Reproduce each of the records below verbatim, preserving every line in its original order.

Material for this exercise
════════
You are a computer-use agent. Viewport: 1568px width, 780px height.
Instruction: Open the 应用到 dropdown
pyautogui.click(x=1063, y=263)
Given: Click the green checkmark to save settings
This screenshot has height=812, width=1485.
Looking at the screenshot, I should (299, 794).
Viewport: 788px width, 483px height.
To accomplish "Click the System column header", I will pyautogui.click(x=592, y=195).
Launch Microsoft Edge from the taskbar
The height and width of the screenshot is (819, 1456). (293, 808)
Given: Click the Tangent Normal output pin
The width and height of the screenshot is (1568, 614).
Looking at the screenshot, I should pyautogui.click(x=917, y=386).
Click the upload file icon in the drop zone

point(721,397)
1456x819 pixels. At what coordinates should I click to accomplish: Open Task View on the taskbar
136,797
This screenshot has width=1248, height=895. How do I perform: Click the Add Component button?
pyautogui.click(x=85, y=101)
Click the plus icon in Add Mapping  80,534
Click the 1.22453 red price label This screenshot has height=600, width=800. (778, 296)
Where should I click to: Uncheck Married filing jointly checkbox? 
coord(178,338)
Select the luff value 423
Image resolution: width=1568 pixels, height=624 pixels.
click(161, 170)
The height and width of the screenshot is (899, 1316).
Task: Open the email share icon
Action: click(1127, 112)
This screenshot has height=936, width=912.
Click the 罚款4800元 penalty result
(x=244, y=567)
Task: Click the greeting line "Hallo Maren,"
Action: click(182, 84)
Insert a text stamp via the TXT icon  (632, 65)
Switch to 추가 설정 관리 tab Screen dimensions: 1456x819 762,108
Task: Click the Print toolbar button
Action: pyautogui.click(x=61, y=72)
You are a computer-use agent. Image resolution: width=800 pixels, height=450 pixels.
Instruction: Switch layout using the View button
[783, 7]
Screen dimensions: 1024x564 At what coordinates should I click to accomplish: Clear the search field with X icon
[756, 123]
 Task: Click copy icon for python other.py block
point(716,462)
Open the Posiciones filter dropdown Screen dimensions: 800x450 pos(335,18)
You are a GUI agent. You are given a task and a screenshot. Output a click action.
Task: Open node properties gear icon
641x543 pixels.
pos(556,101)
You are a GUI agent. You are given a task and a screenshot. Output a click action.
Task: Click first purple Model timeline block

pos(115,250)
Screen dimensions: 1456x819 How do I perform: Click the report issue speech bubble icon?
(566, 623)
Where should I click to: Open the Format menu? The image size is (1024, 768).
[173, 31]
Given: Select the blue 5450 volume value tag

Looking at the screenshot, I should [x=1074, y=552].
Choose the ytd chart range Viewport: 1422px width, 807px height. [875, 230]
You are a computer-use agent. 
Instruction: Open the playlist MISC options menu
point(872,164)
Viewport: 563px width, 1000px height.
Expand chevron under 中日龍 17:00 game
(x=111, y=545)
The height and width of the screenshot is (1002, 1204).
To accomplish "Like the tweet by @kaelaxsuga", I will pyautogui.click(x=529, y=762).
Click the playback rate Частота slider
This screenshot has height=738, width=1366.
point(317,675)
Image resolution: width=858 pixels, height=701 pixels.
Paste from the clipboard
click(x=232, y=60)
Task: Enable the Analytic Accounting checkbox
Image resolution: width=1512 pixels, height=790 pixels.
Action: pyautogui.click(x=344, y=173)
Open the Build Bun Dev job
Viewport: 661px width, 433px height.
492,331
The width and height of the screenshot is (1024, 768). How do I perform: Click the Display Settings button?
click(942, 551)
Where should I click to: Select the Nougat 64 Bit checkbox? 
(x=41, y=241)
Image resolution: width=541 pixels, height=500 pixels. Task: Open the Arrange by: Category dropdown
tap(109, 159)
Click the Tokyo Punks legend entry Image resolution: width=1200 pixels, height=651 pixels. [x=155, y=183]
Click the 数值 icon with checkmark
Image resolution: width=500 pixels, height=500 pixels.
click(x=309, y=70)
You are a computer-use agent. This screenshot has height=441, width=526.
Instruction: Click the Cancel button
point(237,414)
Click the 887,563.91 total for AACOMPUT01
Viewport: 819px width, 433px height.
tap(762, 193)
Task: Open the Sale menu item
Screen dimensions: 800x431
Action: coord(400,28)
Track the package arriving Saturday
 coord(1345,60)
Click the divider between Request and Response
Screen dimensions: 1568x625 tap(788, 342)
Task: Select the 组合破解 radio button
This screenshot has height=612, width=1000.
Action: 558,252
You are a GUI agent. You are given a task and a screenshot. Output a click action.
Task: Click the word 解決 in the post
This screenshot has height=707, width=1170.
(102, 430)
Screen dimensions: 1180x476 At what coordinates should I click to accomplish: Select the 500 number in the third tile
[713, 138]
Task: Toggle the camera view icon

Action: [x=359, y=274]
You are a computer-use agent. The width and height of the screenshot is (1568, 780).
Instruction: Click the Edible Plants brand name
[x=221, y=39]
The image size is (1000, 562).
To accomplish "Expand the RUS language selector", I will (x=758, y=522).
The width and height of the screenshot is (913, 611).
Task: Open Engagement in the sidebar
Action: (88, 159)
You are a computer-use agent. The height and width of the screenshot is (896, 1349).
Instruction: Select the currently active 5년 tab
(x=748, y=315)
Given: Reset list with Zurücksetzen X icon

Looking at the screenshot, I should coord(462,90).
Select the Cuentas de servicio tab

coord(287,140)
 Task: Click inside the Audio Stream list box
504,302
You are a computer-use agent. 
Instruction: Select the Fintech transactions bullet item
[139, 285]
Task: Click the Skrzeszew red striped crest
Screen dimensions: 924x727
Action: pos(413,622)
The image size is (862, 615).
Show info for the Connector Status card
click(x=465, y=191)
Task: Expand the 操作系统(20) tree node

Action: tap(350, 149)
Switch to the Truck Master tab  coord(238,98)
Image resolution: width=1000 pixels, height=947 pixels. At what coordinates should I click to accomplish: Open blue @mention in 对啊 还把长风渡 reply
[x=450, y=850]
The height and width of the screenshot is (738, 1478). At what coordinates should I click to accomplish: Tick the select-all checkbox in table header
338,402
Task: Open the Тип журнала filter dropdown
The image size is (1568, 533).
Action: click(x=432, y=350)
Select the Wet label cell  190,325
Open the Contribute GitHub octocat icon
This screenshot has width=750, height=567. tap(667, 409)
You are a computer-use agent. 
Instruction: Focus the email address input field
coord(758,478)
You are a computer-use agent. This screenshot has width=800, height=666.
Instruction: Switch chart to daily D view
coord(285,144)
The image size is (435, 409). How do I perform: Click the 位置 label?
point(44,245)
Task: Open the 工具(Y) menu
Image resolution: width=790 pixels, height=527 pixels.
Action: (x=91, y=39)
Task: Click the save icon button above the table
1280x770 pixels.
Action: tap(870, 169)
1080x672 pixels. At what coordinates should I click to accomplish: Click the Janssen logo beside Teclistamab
════════
Result of the exercise
You are a computer-use agent. Viewport: 1568px width, 780px height.
Instruction: Open the 应用到 dropdown
pyautogui.click(x=1063, y=263)
Given: Click the green checkmark to save settings
This screenshot has height=812, width=1485.
Looking at the screenshot, I should (299, 794).
Viewport: 788px width, 483px height.
To accomplish "Click the System column header", I will pyautogui.click(x=592, y=195).
Launch Microsoft Edge from the taskbar
The height and width of the screenshot is (819, 1456). (293, 808)
Given: Click the Tangent Normal output pin
The width and height of the screenshot is (1568, 614).
Looking at the screenshot, I should pyautogui.click(x=917, y=386).
Click the upload file icon in the drop zone

point(721,397)
1456x819 pixels. At what coordinates should I click to accomplish: Open Task View on the taskbar
136,797
This screenshot has width=1248, height=895. How do I perform: Click the Add Component button?
pyautogui.click(x=85, y=101)
Click the plus icon in Add Mapping  80,534
Click the 1.22453 red price label This screenshot has height=600, width=800. (778, 296)
Where should I click to: Uncheck Married filing jointly checkbox? 
coord(178,338)
Select the luff value 423
Image resolution: width=1568 pixels, height=624 pixels.
click(161, 170)
The height and width of the screenshot is (899, 1316).
Task: Open the email share icon
Action: click(1127, 112)
This screenshot has height=936, width=912.
Click the 罚款4800元 penalty result
(x=244, y=567)
Task: Click the greeting line "Hallo Maren,"
Action: click(182, 84)
Insert a text stamp via the TXT icon  (632, 65)
Switch to 추가 설정 관리 tab Screen dimensions: 1456x819 762,108
Task: Click the Print toolbar button
Action: pyautogui.click(x=61, y=72)
You are a computer-use agent. Image resolution: width=800 pixels, height=450 pixels.
Instruction: Switch layout using the View button
[783, 7]
Screen dimensions: 1024x564 At what coordinates should I click to accomplish: Clear the search field with X icon
[756, 123]
 Task: Click copy icon for python other.py block
point(716,462)
Open the Posiciones filter dropdown Screen dimensions: 800x450 pos(335,18)
You are a GUI agent. You are given a task and a screenshot. Output a click action.
Task: Open node properties gear icon
641x543 pixels.
pos(556,101)
You are a GUI agent. You are given a task and a screenshot. Output a click action.
Task: Click first purple Model timeline block

pos(115,250)
Screen dimensions: 1456x819 How do I perform: Click the report issue speech bubble icon?
(566, 623)
Where should I click to: Open the Format menu? The image size is (1024, 768).
[173, 31]
Given: Select the blue 5450 volume value tag

Looking at the screenshot, I should [x=1074, y=552].
Choose the ytd chart range Viewport: 1422px width, 807px height. [875, 230]
You are a computer-use agent. 
Instruction: Open the playlist MISC options menu
point(872,164)
Viewport: 563px width, 1000px height.
Expand chevron under 中日龍 17:00 game
(x=111, y=545)
The height and width of the screenshot is (1002, 1204).
To accomplish "Like the tweet by @kaelaxsuga", I will pyautogui.click(x=529, y=762).
Click the playback rate Частота slider
This screenshot has height=738, width=1366.
point(317,675)
Image resolution: width=858 pixels, height=701 pixels.
Paste from the clipboard
click(x=232, y=60)
Task: Enable the Analytic Accounting checkbox
Image resolution: width=1512 pixels, height=790 pixels.
Action: pyautogui.click(x=344, y=173)
Open the Build Bun Dev job
Viewport: 661px width, 433px height.
492,331
The width and height of the screenshot is (1024, 768). How do I perform: Click the Display Settings button?
click(942, 551)
Where should I click to: Select the Nougat 64 Bit checkbox? 
(x=41, y=241)
Image resolution: width=541 pixels, height=500 pixels. Task: Open the Arrange by: Category dropdown
tap(109, 159)
Click the Tokyo Punks legend entry Image resolution: width=1200 pixels, height=651 pixels. [x=155, y=183]
Click the 数值 icon with checkmark
Image resolution: width=500 pixels, height=500 pixels.
click(x=309, y=70)
You are a computer-use agent. This screenshot has height=441, width=526.
Instruction: Click the Cancel button
point(237,414)
Click the 887,563.91 total for AACOMPUT01
Viewport: 819px width, 433px height.
tap(762, 193)
Task: Open the Sale menu item
Screen dimensions: 800x431
Action: coord(400,28)
Track the package arriving Saturday
 coord(1345,60)
Click the divider between Request and Response
Screen dimensions: 1568x625 tap(788, 342)
Task: Select the 组合破解 radio button
This screenshot has height=612, width=1000.
Action: 558,252
You are a GUI agent. You are given a task and a screenshot. Output a click action.
Task: Click the word 解決 in the post
This screenshot has height=707, width=1170.
(102, 430)
Screen dimensions: 1180x476 At what coordinates should I click to accomplish: Select the 500 number in the third tile
[713, 138]
Task: Toggle the camera view icon

Action: [x=359, y=274]
You are a computer-use agent. The width and height of the screenshot is (1568, 780).
Instruction: Click the Edible Plants brand name
[x=221, y=39]
The image size is (1000, 562).
To accomplish "Expand the RUS language selector", I will (x=758, y=522).
The width and height of the screenshot is (913, 611).
Task: Open Engagement in the sidebar
Action: (88, 159)
You are a computer-use agent. The height and width of the screenshot is (896, 1349).
Instruction: Select the currently active 5년 tab
(x=748, y=315)
Given: Reset list with Zurücksetzen X icon

Looking at the screenshot, I should coord(462,90).
Select the Cuentas de servicio tab

coord(287,140)
 Task: Click inside the Audio Stream list box
504,302
You are a computer-use agent. 
Instruction: Select the Fintech transactions bullet item
[139, 285]
Task: Click the Skrzeszew red striped crest
Screen dimensions: 924x727
Action: pos(413,622)
The image size is (862, 615).
Show info for the Connector Status card
click(x=465, y=191)
Task: Expand the 操作系统(20) tree node

Action: tap(350, 149)
Switch to the Truck Master tab  coord(238,98)
Image resolution: width=1000 pixels, height=947 pixels. At what coordinates should I click to accomplish: Open blue @mention in 对啊 还把长风渡 reply
[x=450, y=850]
The height and width of the screenshot is (738, 1478). At what coordinates should I click to accomplish: Tick the select-all checkbox in table header
338,402
Task: Open the Тип журнала filter dropdown
The image size is (1568, 533).
Action: click(x=432, y=350)
Select the Wet label cell  190,325
Open the Contribute GitHub octocat icon
This screenshot has width=750, height=567. tap(667, 409)
You are a computer-use agent. 
Instruction: Focus the email address input field
coord(758,478)
You are a computer-use agent. This screenshot has width=800, height=666.
Instruction: Switch chart to daily D view
coord(285,144)
The image size is (435, 409). How do I perform: Click the 位置 label?
point(44,245)
Task: Open the 工具(Y) menu
Image resolution: width=790 pixels, height=527 pixels.
Action: (x=91, y=39)
Task: Click the save icon button above the table
1280x770 pixels.
Action: tap(870, 169)
1080x672 pixels. At what coordinates should I click to accomplish: Click the Janssen logo beside Teclistamab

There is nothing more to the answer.